The legal document specifically names seven former Amazon employees, accusing them of aiding and abetting the fraudulent returns. Notably, REKK recruited an employee from a Chattanooga fulfillment center, Janiyah Alford, who approved fraudulent returns in exchange for payment. Amazon accuses Alford of approving 76 fraudulent returns, resulting in over $100,000 in refunds to REKK members. Alford claims that she felt threatened to participate, as the messages from REKK included her home address and those of her family members.

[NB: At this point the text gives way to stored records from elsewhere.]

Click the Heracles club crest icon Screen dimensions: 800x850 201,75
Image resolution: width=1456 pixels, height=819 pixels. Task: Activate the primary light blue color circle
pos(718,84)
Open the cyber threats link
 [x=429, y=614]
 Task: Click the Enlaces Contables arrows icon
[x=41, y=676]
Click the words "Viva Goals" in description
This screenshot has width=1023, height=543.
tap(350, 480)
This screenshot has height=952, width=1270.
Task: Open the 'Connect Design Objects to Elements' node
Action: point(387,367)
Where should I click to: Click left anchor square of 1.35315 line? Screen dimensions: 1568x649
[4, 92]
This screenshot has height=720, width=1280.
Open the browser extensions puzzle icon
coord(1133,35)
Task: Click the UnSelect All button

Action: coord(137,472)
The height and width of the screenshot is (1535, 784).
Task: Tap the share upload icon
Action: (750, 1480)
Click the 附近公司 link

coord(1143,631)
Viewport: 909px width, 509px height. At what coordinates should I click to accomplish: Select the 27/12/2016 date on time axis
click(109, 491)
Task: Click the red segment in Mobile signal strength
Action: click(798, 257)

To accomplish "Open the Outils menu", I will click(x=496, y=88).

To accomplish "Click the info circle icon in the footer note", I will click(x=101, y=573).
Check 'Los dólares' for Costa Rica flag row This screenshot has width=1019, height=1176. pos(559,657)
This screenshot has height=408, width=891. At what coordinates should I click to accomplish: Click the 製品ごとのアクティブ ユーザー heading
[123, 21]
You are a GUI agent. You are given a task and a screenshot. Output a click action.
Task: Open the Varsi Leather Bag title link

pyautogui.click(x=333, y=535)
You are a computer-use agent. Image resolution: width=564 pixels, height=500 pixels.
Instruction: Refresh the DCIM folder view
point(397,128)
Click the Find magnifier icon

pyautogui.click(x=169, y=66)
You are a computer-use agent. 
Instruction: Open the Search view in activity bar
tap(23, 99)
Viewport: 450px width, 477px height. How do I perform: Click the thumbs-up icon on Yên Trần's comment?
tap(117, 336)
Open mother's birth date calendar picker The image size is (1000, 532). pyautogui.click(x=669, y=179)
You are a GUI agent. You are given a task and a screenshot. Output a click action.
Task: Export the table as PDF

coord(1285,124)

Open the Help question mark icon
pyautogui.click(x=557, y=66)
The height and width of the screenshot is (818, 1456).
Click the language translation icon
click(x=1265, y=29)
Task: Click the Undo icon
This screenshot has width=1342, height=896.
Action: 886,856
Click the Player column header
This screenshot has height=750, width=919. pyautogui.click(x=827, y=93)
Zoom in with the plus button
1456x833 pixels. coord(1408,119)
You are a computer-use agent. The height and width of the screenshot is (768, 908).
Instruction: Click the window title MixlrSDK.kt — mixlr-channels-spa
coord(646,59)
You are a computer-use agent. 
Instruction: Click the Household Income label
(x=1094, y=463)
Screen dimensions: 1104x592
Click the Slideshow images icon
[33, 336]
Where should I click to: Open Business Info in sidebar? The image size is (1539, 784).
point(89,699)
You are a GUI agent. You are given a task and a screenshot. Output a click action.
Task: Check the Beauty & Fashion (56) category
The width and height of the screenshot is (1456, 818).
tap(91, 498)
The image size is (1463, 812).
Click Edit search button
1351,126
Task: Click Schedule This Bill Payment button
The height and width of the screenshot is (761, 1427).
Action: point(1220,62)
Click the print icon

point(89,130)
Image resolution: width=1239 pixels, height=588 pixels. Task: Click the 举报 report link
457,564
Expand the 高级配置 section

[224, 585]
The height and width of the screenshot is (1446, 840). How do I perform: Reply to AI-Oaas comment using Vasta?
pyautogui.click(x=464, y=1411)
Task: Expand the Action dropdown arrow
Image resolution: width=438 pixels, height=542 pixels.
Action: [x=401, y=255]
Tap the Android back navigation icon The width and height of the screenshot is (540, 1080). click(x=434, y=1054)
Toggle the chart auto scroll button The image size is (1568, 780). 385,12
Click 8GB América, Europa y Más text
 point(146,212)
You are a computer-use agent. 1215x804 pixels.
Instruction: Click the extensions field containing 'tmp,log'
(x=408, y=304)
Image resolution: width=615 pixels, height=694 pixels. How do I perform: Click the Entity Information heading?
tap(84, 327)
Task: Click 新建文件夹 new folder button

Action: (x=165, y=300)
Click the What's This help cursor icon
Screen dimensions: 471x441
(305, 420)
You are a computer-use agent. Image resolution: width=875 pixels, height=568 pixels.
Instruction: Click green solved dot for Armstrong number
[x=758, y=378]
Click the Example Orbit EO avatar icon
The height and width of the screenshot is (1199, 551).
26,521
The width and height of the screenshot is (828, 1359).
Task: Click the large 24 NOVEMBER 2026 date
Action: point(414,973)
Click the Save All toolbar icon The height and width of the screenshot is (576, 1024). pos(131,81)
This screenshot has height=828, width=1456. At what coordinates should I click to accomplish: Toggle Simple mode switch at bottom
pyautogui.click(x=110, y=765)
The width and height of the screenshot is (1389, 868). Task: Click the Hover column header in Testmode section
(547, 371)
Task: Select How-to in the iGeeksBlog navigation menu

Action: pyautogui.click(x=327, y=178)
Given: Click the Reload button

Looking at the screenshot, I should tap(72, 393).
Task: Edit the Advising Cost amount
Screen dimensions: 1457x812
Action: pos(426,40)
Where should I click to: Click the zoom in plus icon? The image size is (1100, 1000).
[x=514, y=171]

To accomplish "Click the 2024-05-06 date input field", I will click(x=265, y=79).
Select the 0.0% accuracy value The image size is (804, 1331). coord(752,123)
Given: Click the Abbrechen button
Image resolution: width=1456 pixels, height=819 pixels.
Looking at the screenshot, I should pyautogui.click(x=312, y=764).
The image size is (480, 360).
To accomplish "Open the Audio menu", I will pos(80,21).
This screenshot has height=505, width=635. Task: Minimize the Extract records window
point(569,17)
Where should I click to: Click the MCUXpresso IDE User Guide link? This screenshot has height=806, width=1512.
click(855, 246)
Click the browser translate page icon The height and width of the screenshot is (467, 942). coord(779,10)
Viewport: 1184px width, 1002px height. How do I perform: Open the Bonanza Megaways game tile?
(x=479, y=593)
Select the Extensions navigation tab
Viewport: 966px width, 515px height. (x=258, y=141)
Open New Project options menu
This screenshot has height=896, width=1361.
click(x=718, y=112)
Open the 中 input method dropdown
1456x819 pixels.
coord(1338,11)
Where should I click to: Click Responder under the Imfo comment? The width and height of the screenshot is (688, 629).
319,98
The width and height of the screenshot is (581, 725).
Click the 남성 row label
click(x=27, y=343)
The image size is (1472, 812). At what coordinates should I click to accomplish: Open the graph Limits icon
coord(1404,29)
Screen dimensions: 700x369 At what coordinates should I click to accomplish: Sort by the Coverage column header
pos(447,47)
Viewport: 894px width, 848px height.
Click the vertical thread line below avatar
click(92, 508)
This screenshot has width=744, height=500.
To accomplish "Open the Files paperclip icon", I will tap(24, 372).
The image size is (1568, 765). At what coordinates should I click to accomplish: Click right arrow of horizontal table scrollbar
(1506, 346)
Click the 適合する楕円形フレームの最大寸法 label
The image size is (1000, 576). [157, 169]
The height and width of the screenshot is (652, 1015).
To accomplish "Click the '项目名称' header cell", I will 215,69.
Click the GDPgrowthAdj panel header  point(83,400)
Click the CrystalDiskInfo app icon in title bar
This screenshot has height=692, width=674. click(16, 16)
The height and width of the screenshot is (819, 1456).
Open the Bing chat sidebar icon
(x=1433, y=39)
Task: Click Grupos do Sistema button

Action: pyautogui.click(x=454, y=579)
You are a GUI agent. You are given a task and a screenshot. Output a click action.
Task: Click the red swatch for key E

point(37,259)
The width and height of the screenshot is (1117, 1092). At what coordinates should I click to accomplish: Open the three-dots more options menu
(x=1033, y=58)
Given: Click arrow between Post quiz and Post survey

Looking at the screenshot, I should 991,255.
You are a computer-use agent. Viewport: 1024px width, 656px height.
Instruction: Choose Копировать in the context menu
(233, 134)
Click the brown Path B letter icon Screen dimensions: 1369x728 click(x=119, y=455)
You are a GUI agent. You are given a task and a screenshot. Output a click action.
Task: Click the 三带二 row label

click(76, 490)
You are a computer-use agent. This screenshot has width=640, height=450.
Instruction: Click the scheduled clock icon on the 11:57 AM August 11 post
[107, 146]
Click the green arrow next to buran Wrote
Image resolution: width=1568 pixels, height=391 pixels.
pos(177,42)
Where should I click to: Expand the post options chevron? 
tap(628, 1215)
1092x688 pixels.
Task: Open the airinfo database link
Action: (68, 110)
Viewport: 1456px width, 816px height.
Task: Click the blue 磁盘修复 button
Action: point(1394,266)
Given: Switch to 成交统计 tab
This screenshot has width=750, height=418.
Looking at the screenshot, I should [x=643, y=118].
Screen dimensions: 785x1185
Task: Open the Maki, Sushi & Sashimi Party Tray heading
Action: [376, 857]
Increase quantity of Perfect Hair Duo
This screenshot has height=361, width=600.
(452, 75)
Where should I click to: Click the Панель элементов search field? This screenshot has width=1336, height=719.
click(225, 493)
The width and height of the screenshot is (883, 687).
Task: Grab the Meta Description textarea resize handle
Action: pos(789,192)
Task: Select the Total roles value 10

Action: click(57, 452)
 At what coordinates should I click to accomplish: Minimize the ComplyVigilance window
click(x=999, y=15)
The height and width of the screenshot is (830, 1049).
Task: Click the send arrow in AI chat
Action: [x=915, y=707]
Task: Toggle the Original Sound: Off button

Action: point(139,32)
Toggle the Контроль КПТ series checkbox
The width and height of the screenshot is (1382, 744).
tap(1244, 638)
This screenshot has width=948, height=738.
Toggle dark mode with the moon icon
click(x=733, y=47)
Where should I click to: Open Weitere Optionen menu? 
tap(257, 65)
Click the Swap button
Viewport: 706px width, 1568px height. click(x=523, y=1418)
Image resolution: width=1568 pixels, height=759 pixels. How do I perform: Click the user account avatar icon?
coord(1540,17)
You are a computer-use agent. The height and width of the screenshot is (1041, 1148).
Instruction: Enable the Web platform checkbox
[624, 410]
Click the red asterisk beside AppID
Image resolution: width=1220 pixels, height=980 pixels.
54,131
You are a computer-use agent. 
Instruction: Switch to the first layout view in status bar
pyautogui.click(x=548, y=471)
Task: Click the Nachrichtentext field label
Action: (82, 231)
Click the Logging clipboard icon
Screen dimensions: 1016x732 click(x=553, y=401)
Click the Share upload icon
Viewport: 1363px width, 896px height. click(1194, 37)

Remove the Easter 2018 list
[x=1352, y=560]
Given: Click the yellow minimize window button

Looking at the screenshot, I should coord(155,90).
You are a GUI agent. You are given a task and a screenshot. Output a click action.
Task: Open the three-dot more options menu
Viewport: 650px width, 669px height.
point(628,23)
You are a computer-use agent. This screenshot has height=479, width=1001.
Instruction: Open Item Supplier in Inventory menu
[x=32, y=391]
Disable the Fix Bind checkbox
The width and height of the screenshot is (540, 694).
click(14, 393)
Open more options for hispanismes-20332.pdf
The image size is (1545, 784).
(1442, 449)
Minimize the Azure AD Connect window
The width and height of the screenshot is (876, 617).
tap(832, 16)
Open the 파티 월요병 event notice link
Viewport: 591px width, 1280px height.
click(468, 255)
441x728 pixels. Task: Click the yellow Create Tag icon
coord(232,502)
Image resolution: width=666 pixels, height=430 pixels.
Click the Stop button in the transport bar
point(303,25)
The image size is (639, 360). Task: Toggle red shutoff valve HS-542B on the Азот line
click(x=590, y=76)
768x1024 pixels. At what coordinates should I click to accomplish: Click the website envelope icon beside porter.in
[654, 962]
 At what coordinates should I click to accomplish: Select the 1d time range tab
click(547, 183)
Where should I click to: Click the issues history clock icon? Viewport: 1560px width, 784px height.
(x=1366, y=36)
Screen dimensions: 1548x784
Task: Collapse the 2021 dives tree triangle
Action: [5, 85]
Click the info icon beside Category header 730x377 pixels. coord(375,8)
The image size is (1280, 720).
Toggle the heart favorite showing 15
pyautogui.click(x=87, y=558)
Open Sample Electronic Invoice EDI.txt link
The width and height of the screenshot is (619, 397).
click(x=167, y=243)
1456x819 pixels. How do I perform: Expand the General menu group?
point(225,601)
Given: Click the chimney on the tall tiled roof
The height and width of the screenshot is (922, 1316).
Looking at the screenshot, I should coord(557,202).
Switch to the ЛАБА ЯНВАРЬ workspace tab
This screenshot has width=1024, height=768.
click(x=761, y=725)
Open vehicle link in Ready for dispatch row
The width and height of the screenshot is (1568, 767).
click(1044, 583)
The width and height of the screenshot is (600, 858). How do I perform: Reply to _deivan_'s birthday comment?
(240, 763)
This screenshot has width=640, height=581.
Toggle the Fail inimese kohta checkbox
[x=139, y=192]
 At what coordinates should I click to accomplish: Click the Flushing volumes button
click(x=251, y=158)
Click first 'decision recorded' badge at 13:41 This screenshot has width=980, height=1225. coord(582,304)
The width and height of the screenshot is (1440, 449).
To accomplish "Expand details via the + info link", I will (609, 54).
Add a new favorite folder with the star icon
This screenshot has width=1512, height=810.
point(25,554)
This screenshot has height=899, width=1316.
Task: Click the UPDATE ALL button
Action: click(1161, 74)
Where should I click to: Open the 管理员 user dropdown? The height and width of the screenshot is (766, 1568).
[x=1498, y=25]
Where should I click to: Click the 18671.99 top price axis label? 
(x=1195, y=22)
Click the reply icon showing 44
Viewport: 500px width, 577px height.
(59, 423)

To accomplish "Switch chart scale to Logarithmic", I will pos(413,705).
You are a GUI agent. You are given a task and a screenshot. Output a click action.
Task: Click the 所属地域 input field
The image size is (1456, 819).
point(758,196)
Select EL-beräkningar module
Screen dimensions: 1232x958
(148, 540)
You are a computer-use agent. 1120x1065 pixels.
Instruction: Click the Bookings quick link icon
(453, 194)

Image Source: Pexels | Sora Shimazaki
Image Source: Pexels | Sora Shimazaki

Noah Page, another former employee at the Chattanooga center, is accused of approving 56 fraudulent returns, costing over $75,000 in refunds to REKK. Amazon, which invests over a billion dollars annually in combating fraud, uncovered the scheme through an investigator who posed as a customer and interacted with REKK through Telegram.

Return fraud is not a new challenge for Amazon, but this case reveals the true extent to which scammers have penetrated the system. Eleanor Ritchie, product manager of return abuse solutions at fraud prevention vendor Signifyd, notes that fraudulent returns constitute 8%-10% of total returns in online retail, with an estimated $20 billion of the $200 billion in online returns in 2022 being fraudulent. Ritchie suggests that the REKK case might not be isolated, indicating a broader problem that retailers, especially e-commerce giants like Amazon, need to address.

As retailers face the growing threat of return fraud impacting their bottom lines, it is likely that they will increasingly invest in monitoring returns more closely. Rather than tightening return policies across the board, experts predict the use of machine learning and other AI tools to intelligently track returns and identify potential fraud, so that customer satisfaction isn't affected while preventing fraud.